**DOCUMENT EXCERPT:**
Included in the Town are drinking fountains and other period examples of street furniture. In between the bank and the sweet shop is a combined tram and bus waiting room and public convenience.

 

Unbuilt

When construction of the Town began, the projected town plan incorporated a market square and buildings including a gas works, fire station, ice cream parlour (originally the Central Cafe at Consett), a cast iron bus station from Durham City, school, public baths and a fish and chip shop.

 

Railway station

East of the Town is the Railway Station, depicting a typical small passenger and goods facility operated by the main railway company in the region at the time, the North Eastern Railway (NER). A short running line extends west in a cutting around the north side of the Town itself, with trains visible from the windows of the stables. It runs for a distance of 1⁄4 mile - the line used to connect to the colliery sidings until 1993 when it was lifted between the town and the colliery so that the tram line could be extended. During 2009 the running line was relaid so that passenger rides could recommence from the station during 2010.

 

Rowley station

Representing passenger services is Rowley Station, a station building on a single platform, opened in 1976, having been relocated to the museum from the village of Rowley near Consett, just a few miles from Beamish.

**MATERIAL SUPPLIED:**
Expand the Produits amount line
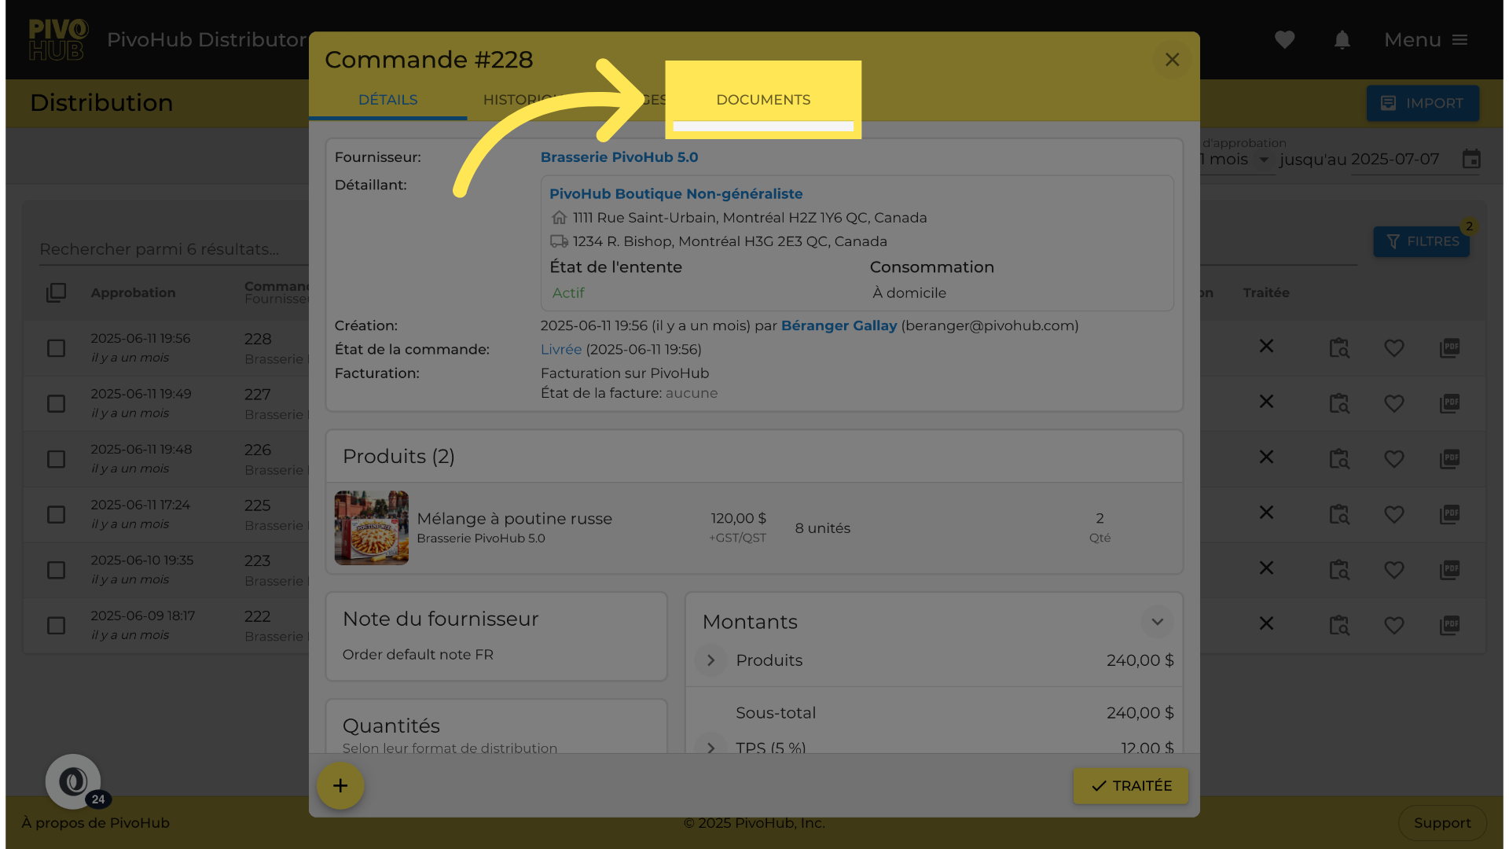The width and height of the screenshot is (1509, 849). (x=710, y=660)
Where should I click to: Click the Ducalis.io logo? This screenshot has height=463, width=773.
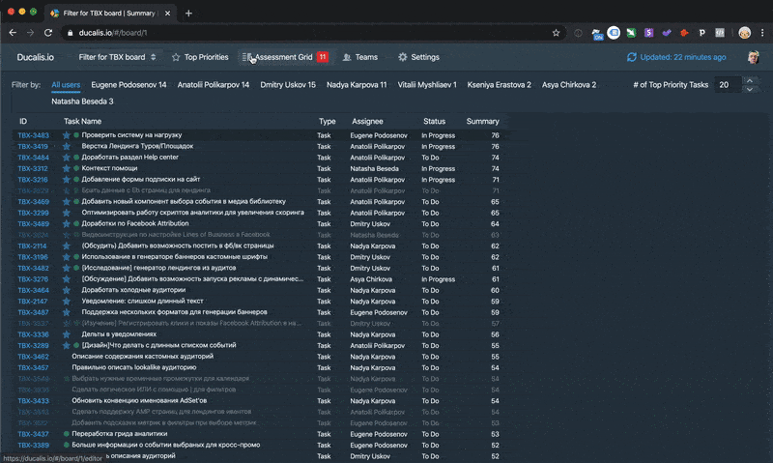click(x=35, y=57)
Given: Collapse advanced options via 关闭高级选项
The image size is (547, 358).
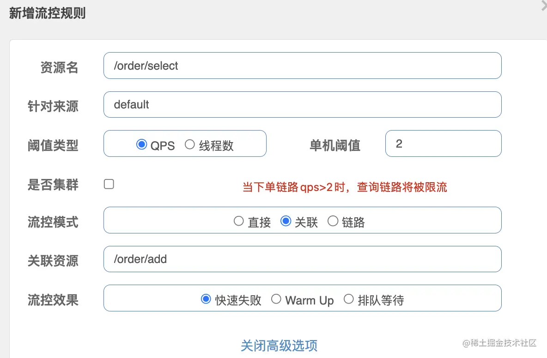Looking at the screenshot, I should coord(279,345).
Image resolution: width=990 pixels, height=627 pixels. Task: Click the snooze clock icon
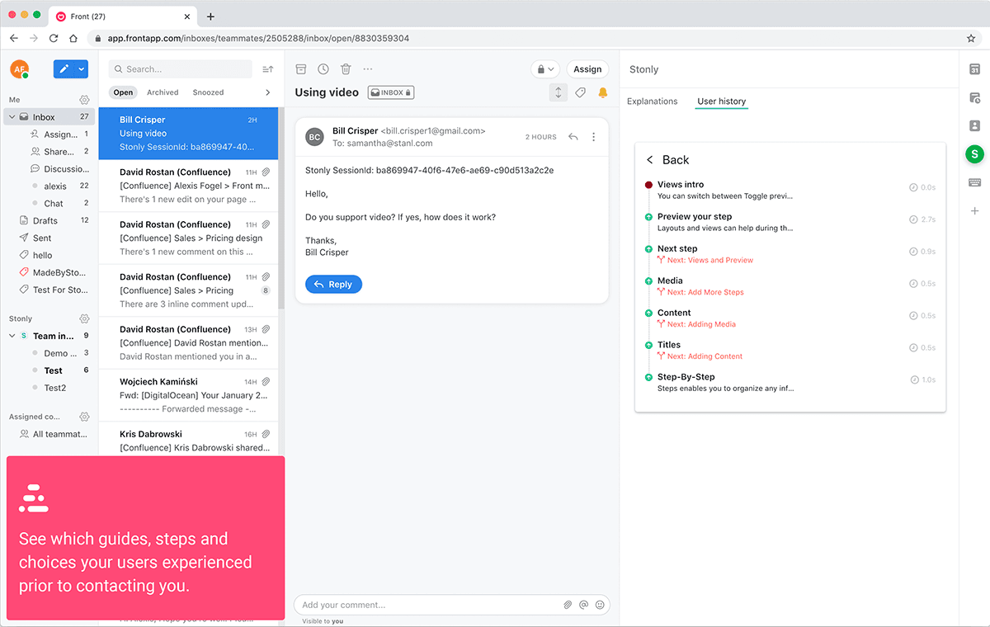click(323, 69)
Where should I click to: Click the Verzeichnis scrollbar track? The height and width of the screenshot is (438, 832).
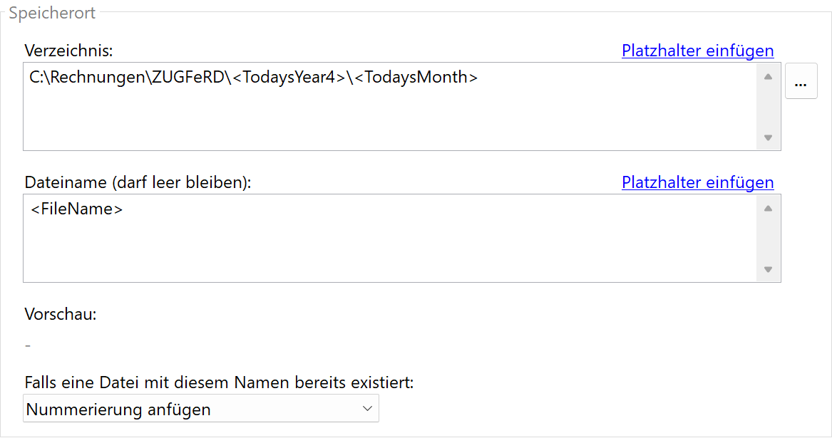[768, 107]
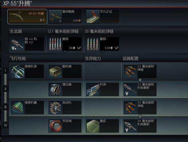
Task: Click the 发动机 engine module icon
Action: click(55, 108)
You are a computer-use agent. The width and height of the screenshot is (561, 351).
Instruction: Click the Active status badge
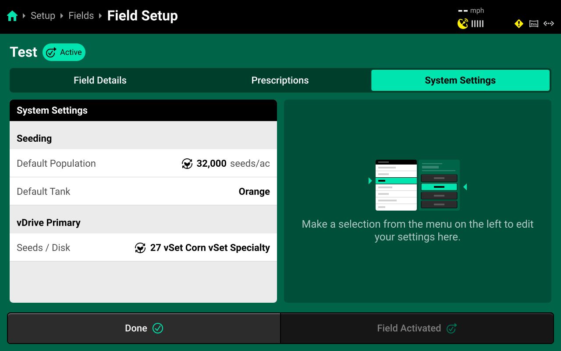[x=64, y=52]
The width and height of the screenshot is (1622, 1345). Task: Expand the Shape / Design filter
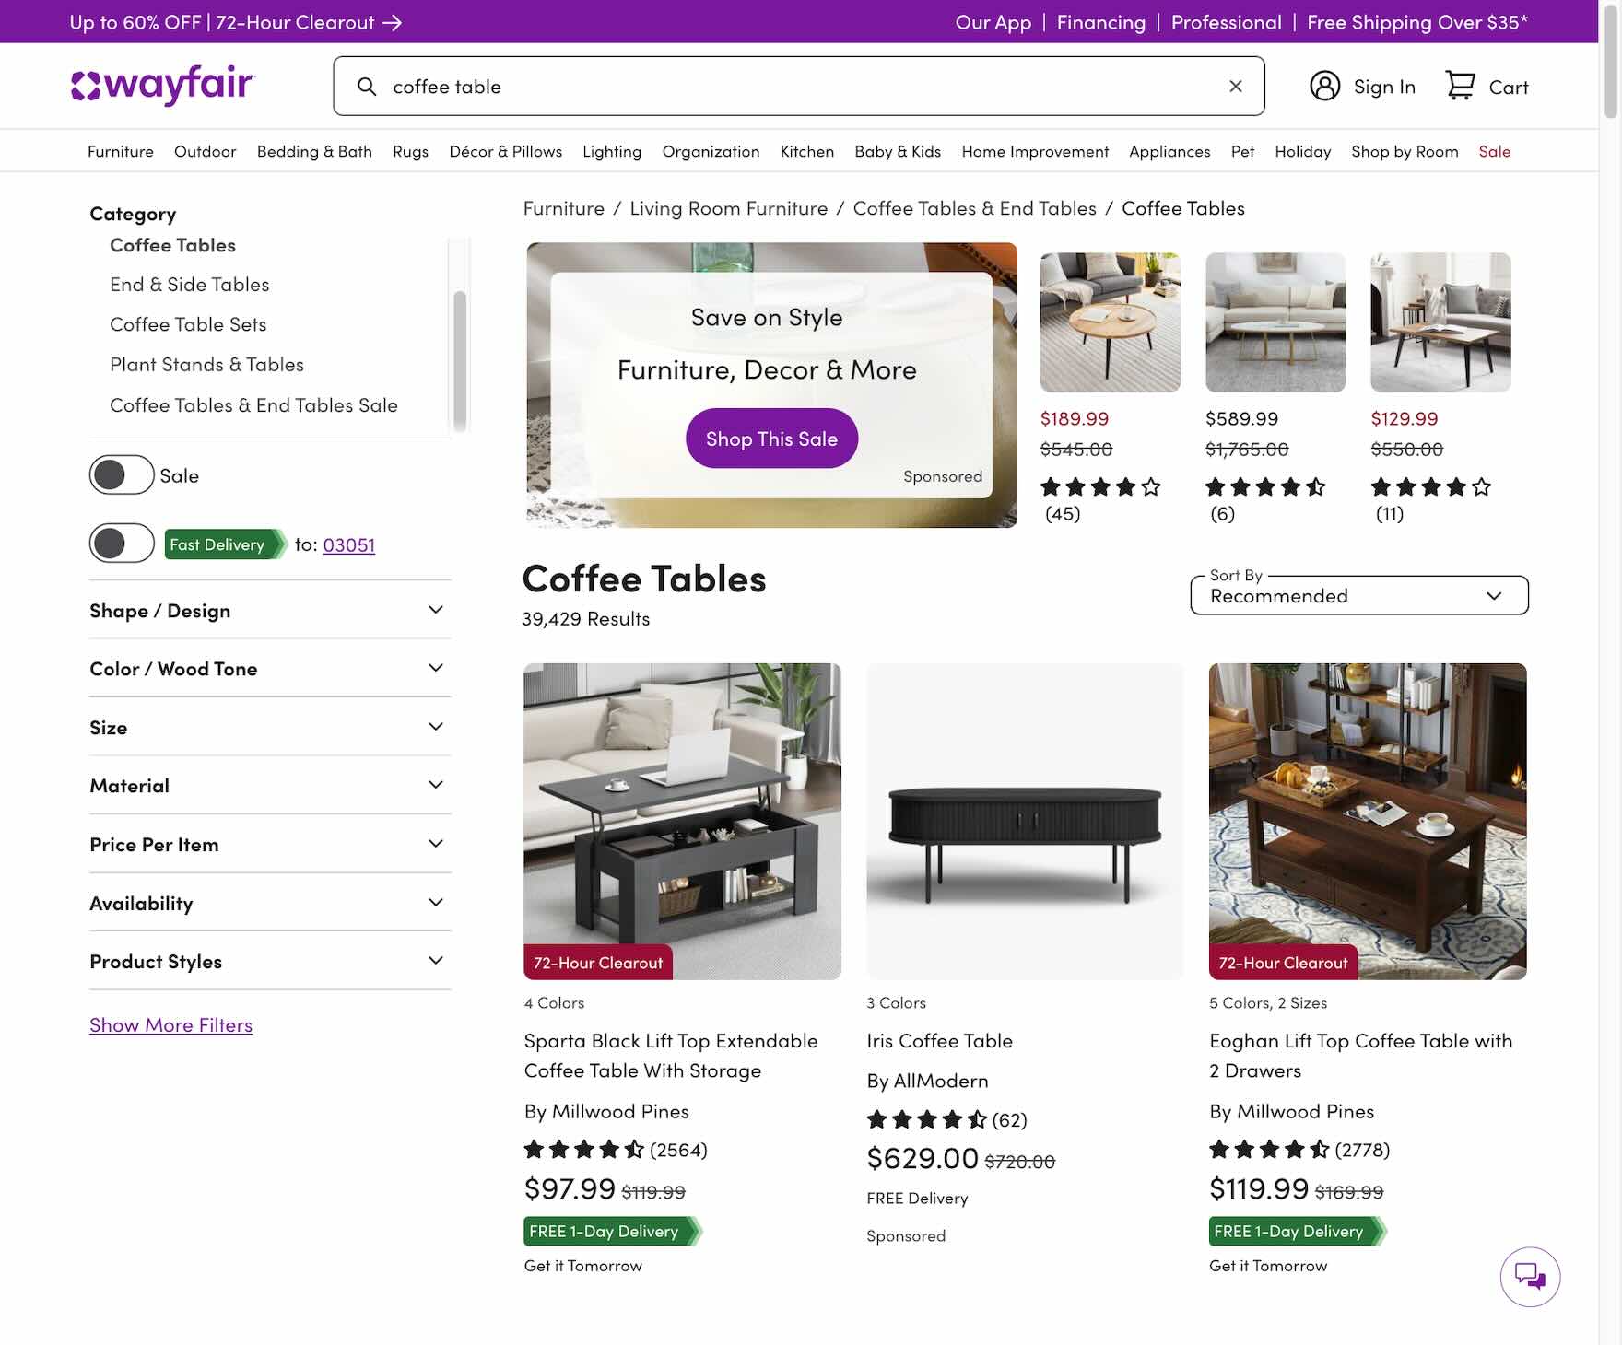(x=269, y=611)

**GOAL 1:**
According to the excerpt about the Town and its railway, in what year was the line between the town and the colliery lifted?
**GOAL 2:**
Say whether each statement agrees with the excerpt about the Town and its railway, answering yes or no and quoting the words that decide it. (a) The running line was relaid in 2009. (b) The ice cream parlour was originally a cafe in Durham City. (c) The combined tram and bus waiting room stands between the bank and the sweet shop.

**TASK RESULT 1:**
It was lifted in 1993.

**TASK RESULT 2:**
(a) Yes: "During 2009 the running line was relaid"
(b) No: "ice cream parlour (originally the Central Cafe at Consett)"
(c) Yes: "In between the bank and the sweet shop is a combined tram and bus waiting room and public convenience"